** WHAT YOU HAVE TO DO **
Continue the discussion about how software systems handle time jumps and leap seconds, picking up right after its last sentence.

** SELECTED TEXT **
※
Systems definitely care, especially in finance and trading systems.

Was involved in rolling out a large NTP annealing patch about ten years ago. We missed a couple and the effect was largely overall muted, but we did have one server with an old JVM hard crashing the server right at the second shift.

That specific server was already hobbling along so it wasn't a surprise. But it required a bit of firefighting.

TrueDualityyesterday at 7:27 PM

The problem frequently crops up in order-deterministic systems that use time and haven't accounted for the edge case of all the vagaries related to time-keeping of this being only one.

I've worked on some extremely sensitive systems that had thousands of lines of C dedicated to handling skewing a time gap across an hour-per-second when necessary. I know that code assumed only "missing" time (jump-forwards)... Even knowing what I know as a developer now, if I was re-implementing that system from scratch and didn't have this top-of-mind, I'd bet I would miss "overlapping" or "duplicate" time entirely.
※
** GIVEN DATA **
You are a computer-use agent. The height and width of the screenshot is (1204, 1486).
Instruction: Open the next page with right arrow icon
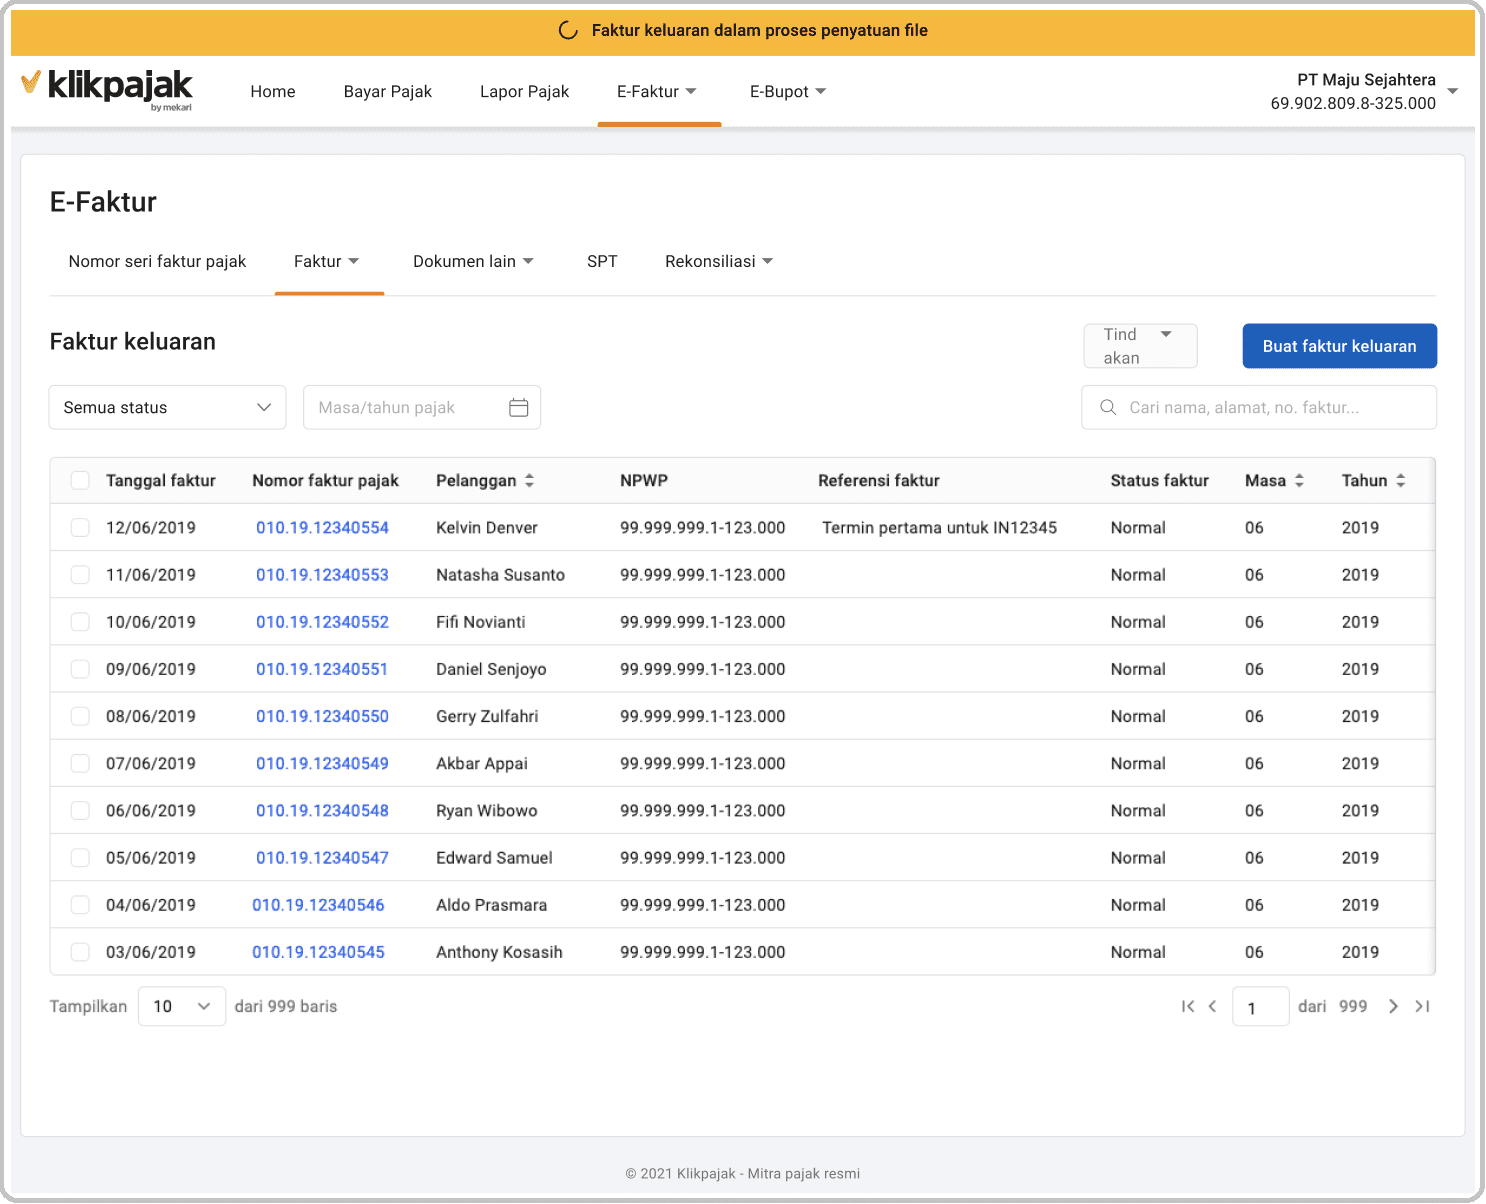click(x=1393, y=1006)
※
** RESPONSE TO THIS TASK **
Maybe that is more of a me problem than others, but I'd bet there are some safety critical systems out there where the responsible engineers, QA, and specs all missed this as well.

wat10000yesterday at 7:39 PM

GPS uses its own time base that doesn't do leap seconds. For display purposes, the leap second offset to UTC is transmitted to the receivers and added to the displayed time if needed.